Why did we switch sides? Vance explained to the Europeans last week that the real threat wasn't the huge army a thousand miles to the east committing mass atrocities while their leader suggests they won't stop there. No sir, it's the "enemy within", by which I reckon he means our post-Enlightenment history of political pluralism, individual liberty, and the rule of law. He wouldn't meet with the German Chancellor, choosing instead to spend his time with the leader of the fascist party there.
Because that's who we are now, fascists. No better than Russia; worse actually, because one senses the Russian leadership is fairly smart and worldly, with clearly defined goals they're accomplishing by playing the Salamander in Chief. Our leadership, such as it is, is simply shambolic, a kakistocracy of the very worst our country has to offer.
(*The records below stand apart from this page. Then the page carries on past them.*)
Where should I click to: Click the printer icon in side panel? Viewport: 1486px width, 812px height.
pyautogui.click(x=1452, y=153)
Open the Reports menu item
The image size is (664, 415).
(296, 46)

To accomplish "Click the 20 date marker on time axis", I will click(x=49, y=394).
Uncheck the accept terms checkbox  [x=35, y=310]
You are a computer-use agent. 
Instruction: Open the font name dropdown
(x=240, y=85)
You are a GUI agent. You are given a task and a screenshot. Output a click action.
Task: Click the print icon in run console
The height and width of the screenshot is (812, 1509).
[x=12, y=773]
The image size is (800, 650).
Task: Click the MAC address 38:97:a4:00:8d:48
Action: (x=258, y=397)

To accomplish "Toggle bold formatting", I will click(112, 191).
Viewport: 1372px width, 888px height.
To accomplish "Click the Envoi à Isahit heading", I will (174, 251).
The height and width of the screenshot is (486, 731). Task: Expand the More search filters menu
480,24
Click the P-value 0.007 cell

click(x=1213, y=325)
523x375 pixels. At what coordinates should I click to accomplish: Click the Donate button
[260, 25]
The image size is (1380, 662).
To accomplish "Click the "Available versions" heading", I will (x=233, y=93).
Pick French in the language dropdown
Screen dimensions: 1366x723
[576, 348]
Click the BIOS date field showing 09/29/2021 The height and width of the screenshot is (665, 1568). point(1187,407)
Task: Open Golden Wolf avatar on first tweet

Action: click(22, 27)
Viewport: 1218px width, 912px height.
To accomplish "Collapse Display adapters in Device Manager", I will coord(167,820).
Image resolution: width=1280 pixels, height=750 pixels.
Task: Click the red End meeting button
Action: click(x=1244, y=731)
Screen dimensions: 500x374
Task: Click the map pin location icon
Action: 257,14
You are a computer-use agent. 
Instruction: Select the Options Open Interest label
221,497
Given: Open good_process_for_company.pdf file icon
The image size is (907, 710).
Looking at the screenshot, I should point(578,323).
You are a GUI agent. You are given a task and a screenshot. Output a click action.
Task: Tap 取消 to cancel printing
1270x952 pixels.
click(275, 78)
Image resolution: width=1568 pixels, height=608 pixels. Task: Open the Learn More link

And my neighbors voted for this. The guys who flew with me in the war, all of whom took an oath to protect and defend the Constitution of the United States against all enemies, foreign, and domestic, voted for this. I blame all of them, don't want to share any space with them, never want to see or hear from any of them again. Traitors all.
Life is a process of losing one's illusions, until eventually you're alone in a small, urine scented room in a diaper with nothing left. I'd long since lost my religion over the last few years, but so much of who I thought I was anchored itself in a rather idealistic patriotism. My family fought the nation's wars, lived the American dream by emerging from Pennsylvania coal mines and Mississippi dirt farms to embark on great careers and raise our families. I was always so grateful for what this country held itself out to be, what I believed (rather than thought or observed) it to be.
That's gone now, too. I told Peg as we were lying in bed this morning right after dawn that I didn't think I could make it through all this without her. We're what's left, we two. And now I feel a strange, sad nostalgia for the adventure that began five years ago with our quarantine at the farm during the outset of Covid, and our New York adventure together in the years that followed.
Most of those were the Biden years, as I think of it. I felt like a nightmare that came to a head on January 6th for this country had finally come to an end, and we could look toward the future with a cautious optimism. A real gift at this age.
“Back then I thought, 'Well, there'll be other days.' I didn't realize that that was the only day”. So said Moonlight Graham in Field of Dreams. It sort of sums up where we find ourselves now.
I'm going to stop writing for a while, maybe a month. Maybe longer. It's all become too mawkish and maudlin. Jesus said not to leave our lamp under a bushel, but maybe a funeral wreath for this country and this time is best not displayed for the world to see.